The Supplication to Lord Trulzhik Nga’wang Chökyi Lodrö [Trulzhik Rinpoché], by Trulzhik Rinpoché, Nga’wang Chökyi Lodrö [Himself]

The Supplication to Lord Trulzhik Nga’wang Chökyi Lodrö

[Trulzhik Rinpoché]

(rje ‘khrul zhig ngag dbang chos kyi blo gros chog gi gsol ‘debs)

 

by Trulzhik Rinpoché, Nga’wang Chökyi Lodrö [Himself]

(‘khrul zhig rin po che ngag dbang chos kyi blo gros, 1924-2011)

 

Translated from the Tibetan by Erick Tsiknopoulos

 

NAM-PAR-NANG-DZAY NGAK LA WANG-GYUR GAR

Dance of Vairocana, who held mastery over speech,

DAM-PA’Y CH’Ö KYI DZÖ DZIN KÜN-GA-WO

Upholder of the treasury of Transcendent Dharma, Ānanda,

GYU-T’RUL LO-DRÖ MI-ZAY TER-DZÖ JÉ

Magical display of Akṣayamati [Inexhaustible Intellect], lord of the treasure trove:

PEL-DEN LA-MA’Y ZHAP LA SÖL-WA DEP

I supplicate at the feet of the glorious Guru.

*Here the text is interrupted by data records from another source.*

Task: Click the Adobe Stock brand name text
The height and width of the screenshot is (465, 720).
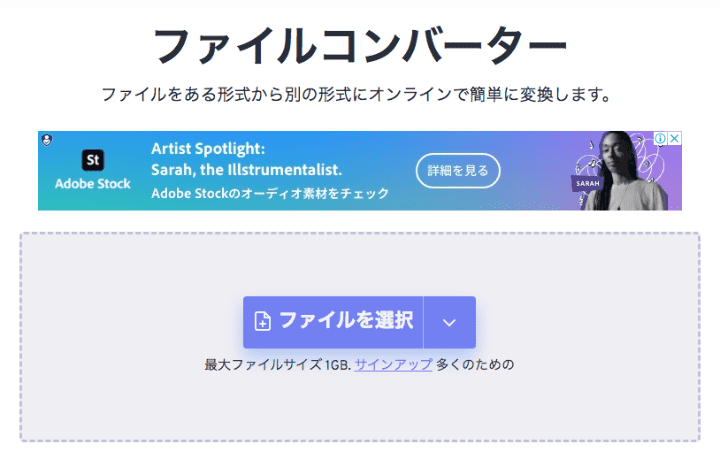Action: click(93, 184)
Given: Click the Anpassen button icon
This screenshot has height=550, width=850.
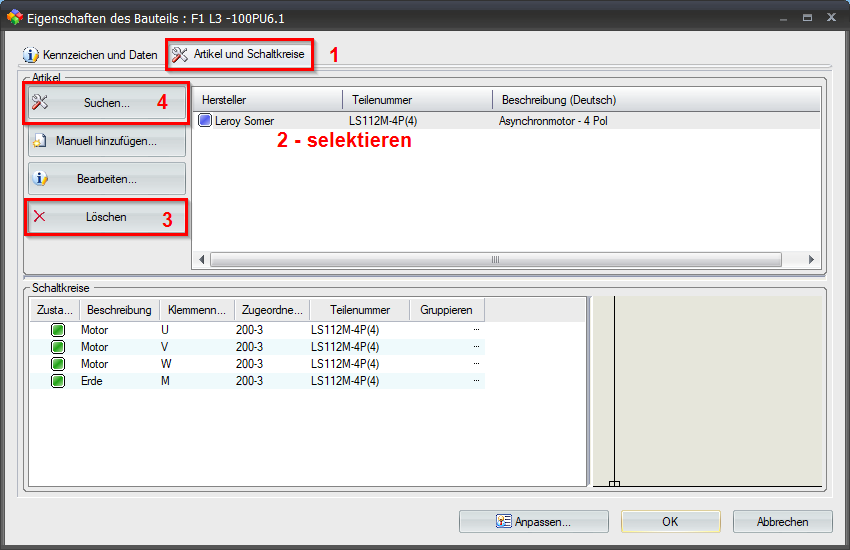Looking at the screenshot, I should tap(504, 521).
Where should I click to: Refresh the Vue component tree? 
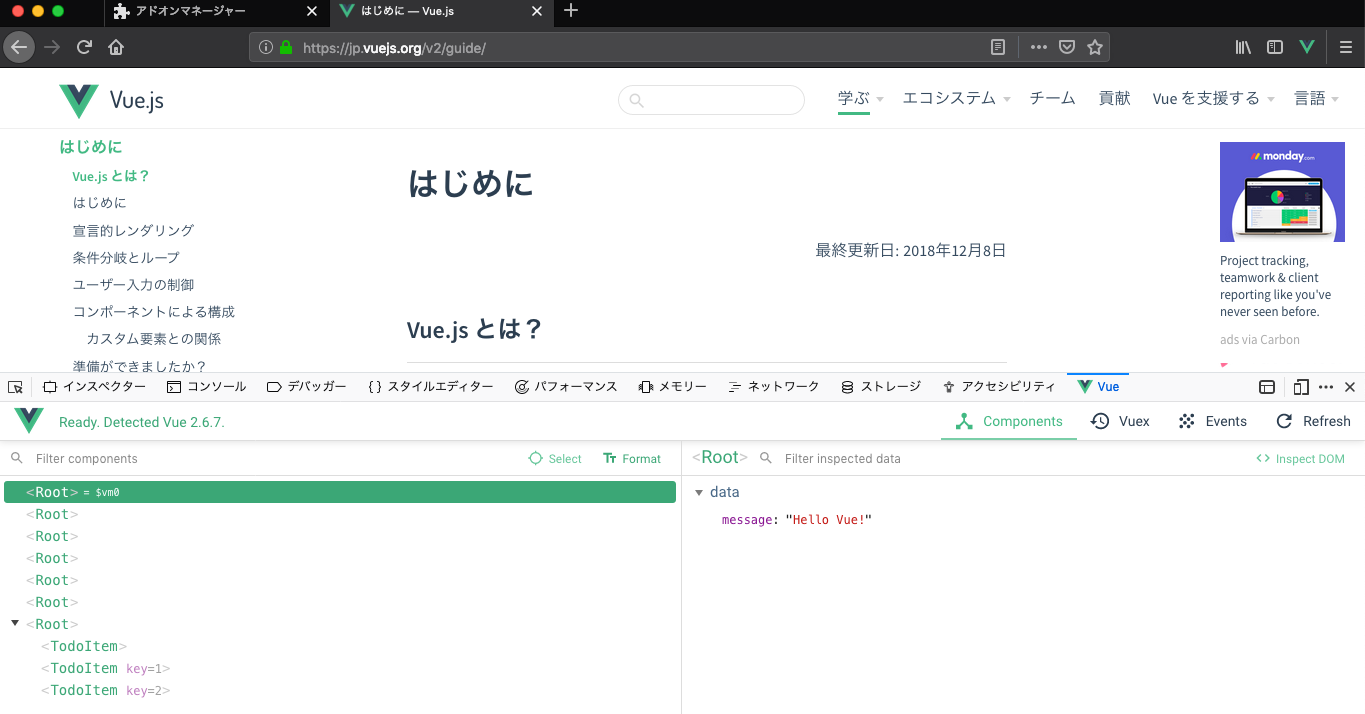(x=1312, y=421)
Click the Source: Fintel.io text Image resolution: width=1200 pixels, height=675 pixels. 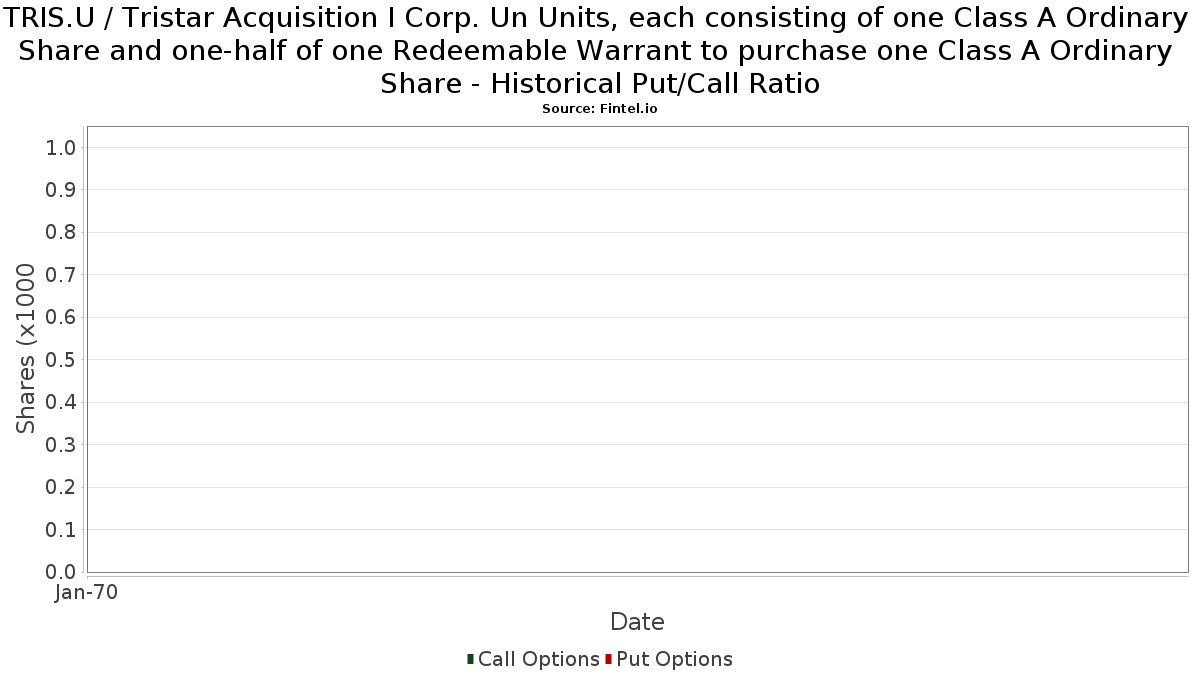coord(600,109)
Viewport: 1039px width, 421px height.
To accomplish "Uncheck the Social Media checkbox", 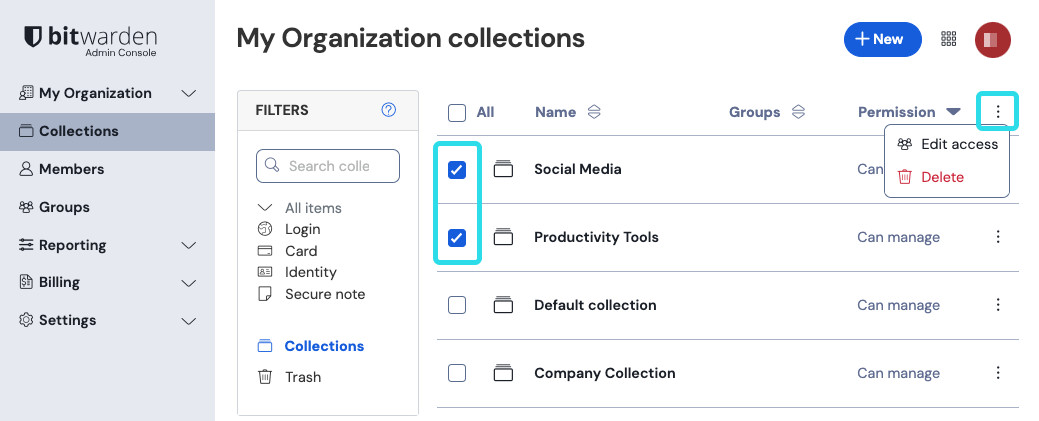I will [x=457, y=170].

And thus, in response to the request of Kulung Nga’wang Sönam (ku lung ngag dbang bsod nams), along with [offerings of] representations of Awakened Body, Speech and Mind, this was composed by Vāgindra Dharmamati (wa gin dra dharma ma ti).

(Translated from the Tibetan by Erick Tsiknopoulos, late October to late November 2017, in the village of Rakkar, near Dharamshala, India.)

The Supplication to Terchen Trulzhik Dongak Lingpa, by Terchen Trulzhik Dongak Lingpa [Himself]

The Supplication to Terchen Trulzhik Dongak Lingpa

(gter chen ‘khrul zhig mdo sngags gling pa’i gsol ‘debs)

by Terchen Trulzhik Dongak Lingpa [Himself]

(gter chen ‘khrul zhig mdo sngags gling pa, 1862-1922)

Translated from the Tibetan by Erick Tsiknopoulos

 

TS’É DI’I JA-WA MI-LAM GYU-MA TAR

Seeing the activities of this life to be like dreams and illusions,

T’ONG NAY ZHEN-PA TING LOK JA TANG-WA

You deeply turned away from grasping, and cast aside worldly activities;

T’U-TOP SANG-DAK MI YI ZUK SU TRUL

The mighty and powerful Lord of Secrets [Vajrapāṇi], incarnated in human form:

KÜN-ZANG T’ONG-DRÖL DOR-JÉR SÖL-WA DEP

To the Universally Excellent Vajra Who Liberates Upon Seeing (Künzang T’ongdröl Dorjé), I supplicate.

This was personally authored by Künzang T’ongdröl Dorjé (Terchen Trulzhik Dongak Lingpa, kun bzang mthong grol rdo rje).

(Translated from the Tibetan by Erick Tsiknopoulos, late October-late November 2017, in the village of Rakkar, near Dharamshala, India.)